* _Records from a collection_
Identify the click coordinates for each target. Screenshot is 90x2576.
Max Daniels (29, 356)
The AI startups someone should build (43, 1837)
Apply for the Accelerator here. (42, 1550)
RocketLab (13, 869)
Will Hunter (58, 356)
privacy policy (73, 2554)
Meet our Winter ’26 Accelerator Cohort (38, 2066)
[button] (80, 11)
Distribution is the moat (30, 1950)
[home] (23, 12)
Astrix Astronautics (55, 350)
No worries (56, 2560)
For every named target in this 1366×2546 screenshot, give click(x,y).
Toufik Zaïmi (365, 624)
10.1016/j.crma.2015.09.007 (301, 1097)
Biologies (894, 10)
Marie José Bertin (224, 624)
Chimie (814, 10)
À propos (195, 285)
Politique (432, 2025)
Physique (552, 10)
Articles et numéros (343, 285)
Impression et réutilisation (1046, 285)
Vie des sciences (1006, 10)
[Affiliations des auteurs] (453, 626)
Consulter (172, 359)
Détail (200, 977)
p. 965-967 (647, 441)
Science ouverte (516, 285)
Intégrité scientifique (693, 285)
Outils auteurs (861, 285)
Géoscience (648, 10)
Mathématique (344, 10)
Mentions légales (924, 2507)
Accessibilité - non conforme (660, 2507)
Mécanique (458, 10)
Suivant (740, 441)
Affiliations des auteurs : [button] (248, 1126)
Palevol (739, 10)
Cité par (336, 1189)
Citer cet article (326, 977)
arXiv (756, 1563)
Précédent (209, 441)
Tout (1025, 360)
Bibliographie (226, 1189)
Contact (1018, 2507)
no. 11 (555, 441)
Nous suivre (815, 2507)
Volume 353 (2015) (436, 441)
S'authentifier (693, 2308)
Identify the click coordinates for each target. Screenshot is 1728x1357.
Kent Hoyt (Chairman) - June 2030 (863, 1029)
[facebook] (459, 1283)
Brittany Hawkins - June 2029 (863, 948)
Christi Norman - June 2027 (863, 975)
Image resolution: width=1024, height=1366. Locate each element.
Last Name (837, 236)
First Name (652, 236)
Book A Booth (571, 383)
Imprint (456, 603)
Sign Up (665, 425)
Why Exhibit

* _ABOUT THIS TASK_
I'd like an exact copy of the lines above, from the very first one through the line that contains "Physique (552, 10)", with nothing else added.

* _SOLUTION FOR THIS EXERCISE_
Identify the click coordinates for each target. Screenshot is 90x2576.
Max Daniels (29, 356)
The AI startups someone should build (43, 1837)
Apply for the Accelerator here. (42, 1550)
RocketLab (13, 869)
Will Hunter (58, 356)
privacy policy (73, 2554)
Meet our Winter ’26 Accelerator Cohort (38, 2066)
[button] (80, 11)
Distribution is the moat (30, 1950)
[home] (23, 12)
Astrix Astronautics (55, 350)
No worries (56, 2560)
For every named target in this 1366×2546 screenshot, give click(x,y).
Toufik Zaïmi (365, 624)
10.1016/j.crma.2015.09.007 (301, 1097)
Biologies (894, 10)
Marie José Bertin (224, 624)
Chimie (814, 10)
À propos (195, 285)
Politique (432, 2025)
Physique (552, 10)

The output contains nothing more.